In a statement on Thursday, Newmont said Conga's EIA was reviewed by 12 agencies before being approved by the government.
The public engagement process leading up to the approval included approximately 13,000 people from neighbouring communities in the Cajamarca region and elsewhere.
"Conga's EIA followed the process laid out by the government of Peru in what was one of the most thoroughly studied mining projects in the country," Richard O'Brien, Newmont's chief executive officer said in a statement.
"The environmental and social impact analyses were based upon comprehensive studies that spanned up to 13 years and were conducted by internationally recognized and respected firms.
"The public engagement process was transparent and open to anyone who wanted to provide input or raise concerns during a three-year period," he said.

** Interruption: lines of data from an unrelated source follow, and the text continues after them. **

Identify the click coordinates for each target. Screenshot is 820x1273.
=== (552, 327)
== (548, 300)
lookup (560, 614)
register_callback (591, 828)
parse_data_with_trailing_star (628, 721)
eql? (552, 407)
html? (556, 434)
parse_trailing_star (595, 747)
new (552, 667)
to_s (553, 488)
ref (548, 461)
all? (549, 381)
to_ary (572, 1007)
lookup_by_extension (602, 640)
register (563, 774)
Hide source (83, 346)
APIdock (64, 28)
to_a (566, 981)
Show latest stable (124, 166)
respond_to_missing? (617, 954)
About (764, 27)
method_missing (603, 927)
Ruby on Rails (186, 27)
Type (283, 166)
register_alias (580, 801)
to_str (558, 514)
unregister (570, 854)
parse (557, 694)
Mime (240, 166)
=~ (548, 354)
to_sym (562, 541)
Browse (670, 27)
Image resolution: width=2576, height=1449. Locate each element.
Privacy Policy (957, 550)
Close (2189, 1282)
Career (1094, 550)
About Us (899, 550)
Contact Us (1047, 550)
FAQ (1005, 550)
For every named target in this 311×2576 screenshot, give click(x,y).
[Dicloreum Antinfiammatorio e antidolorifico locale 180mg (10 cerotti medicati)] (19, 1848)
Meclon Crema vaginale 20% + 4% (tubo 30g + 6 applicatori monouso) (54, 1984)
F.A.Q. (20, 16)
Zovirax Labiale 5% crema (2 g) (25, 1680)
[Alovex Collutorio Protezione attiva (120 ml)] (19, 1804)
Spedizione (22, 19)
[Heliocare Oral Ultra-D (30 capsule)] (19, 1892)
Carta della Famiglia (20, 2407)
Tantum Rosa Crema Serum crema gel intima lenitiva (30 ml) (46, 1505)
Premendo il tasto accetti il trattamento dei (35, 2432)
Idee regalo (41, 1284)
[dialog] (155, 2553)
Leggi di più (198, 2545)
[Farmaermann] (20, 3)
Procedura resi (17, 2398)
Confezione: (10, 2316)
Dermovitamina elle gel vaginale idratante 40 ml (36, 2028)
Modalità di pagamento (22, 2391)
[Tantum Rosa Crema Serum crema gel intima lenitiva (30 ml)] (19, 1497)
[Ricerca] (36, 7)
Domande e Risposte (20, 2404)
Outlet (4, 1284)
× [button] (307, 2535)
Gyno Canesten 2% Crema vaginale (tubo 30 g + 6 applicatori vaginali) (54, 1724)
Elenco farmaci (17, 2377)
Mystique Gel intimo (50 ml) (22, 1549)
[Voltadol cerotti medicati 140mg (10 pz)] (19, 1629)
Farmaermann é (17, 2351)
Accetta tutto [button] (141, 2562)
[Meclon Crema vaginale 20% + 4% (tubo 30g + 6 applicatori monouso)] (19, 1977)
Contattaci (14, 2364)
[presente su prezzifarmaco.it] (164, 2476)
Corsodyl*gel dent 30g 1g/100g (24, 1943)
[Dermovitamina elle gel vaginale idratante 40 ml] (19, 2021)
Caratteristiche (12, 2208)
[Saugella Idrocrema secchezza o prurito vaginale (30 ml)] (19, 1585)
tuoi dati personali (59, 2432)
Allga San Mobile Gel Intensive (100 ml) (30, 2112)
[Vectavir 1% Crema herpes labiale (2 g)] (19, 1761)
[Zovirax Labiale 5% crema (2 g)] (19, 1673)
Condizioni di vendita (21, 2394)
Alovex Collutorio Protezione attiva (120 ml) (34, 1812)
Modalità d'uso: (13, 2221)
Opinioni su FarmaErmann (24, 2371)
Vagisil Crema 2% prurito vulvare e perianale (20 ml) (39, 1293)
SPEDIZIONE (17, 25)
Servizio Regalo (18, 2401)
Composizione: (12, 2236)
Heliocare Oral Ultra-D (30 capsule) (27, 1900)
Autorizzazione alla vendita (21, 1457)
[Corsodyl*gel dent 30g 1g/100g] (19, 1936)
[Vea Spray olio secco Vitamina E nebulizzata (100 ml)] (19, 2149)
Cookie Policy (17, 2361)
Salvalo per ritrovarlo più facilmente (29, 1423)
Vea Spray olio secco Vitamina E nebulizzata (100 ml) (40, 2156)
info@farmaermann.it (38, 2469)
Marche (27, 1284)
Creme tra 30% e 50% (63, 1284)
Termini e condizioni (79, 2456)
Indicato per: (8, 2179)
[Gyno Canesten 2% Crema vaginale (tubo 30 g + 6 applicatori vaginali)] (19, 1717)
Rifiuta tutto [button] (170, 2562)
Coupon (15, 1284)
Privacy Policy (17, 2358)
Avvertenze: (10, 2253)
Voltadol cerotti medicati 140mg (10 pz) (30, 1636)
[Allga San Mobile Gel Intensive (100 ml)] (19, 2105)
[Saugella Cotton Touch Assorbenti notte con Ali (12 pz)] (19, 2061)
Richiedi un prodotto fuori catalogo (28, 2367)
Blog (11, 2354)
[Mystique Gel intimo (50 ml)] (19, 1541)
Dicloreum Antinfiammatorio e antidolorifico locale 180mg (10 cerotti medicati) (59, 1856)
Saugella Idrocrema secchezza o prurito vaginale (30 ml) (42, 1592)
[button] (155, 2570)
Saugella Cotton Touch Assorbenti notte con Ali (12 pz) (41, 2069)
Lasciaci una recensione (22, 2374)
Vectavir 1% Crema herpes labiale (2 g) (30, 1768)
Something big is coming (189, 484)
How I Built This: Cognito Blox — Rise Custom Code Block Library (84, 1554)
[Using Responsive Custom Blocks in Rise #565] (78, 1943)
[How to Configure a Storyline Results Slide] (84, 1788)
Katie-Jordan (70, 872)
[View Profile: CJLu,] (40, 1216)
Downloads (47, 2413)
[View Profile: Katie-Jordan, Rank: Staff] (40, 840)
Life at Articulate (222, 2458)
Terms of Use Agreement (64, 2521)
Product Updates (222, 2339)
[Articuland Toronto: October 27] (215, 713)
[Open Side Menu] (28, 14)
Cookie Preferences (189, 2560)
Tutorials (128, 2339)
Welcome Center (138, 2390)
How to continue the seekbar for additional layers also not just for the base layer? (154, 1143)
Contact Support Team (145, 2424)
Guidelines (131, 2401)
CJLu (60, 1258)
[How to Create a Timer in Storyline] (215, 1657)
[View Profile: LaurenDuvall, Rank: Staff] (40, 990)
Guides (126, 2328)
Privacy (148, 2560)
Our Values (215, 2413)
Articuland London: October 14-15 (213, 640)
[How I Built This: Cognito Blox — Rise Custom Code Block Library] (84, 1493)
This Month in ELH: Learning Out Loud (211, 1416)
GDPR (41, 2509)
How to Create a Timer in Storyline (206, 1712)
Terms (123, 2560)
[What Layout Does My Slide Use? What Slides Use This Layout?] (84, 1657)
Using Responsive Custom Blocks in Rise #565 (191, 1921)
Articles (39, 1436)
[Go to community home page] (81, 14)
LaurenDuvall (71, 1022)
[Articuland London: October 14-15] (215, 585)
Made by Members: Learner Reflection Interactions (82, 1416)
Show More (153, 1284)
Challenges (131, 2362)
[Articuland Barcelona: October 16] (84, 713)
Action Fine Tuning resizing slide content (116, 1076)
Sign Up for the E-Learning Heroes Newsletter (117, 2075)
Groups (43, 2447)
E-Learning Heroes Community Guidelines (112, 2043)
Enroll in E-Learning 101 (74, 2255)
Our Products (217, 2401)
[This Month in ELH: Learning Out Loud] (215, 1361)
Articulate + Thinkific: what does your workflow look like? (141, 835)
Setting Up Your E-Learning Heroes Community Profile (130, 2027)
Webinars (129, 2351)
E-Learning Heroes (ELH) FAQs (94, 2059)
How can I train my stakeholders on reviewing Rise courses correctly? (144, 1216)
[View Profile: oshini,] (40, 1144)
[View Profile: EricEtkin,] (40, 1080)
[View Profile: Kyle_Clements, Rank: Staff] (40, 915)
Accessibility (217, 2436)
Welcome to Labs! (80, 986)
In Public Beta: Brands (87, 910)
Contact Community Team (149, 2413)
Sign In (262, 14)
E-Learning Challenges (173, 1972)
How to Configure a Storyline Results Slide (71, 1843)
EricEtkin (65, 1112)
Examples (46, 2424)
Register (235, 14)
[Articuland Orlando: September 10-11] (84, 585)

Newmont said Conga's water protection plan includes four reservoirs with the capacity to store more than twice the water currently in the affected lakes.
Water from the reservoirs will be available to downstream users all year round, addressing the needs of farmers, who currently face an unreliable supply during the dry season.
Conga's environmental management plan includes the protection of water quality during project construction and operation, the company said.
Mr. Humala, a former leftist, won the presidency last June on promises to steer more spending to rural towns to calm social conflicts over natural resources, while assuring companies their investments would be safe in Peru's surging economy.
He has said the Conga project would benefit all of Peru. It is the largest mining investment in the country's history, with gold deposits worth about $15-billion at current prices.